**Task prompt**
Count the lines in the entries below that contain the string "action", with uppercase and lowercase treated as different. Reply with the number alone.

──────── Input for this task

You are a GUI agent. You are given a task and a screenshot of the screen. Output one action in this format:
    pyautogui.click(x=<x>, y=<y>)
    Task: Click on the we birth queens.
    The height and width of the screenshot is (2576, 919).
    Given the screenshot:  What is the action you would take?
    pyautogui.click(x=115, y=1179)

────────────────

**Complete response**
2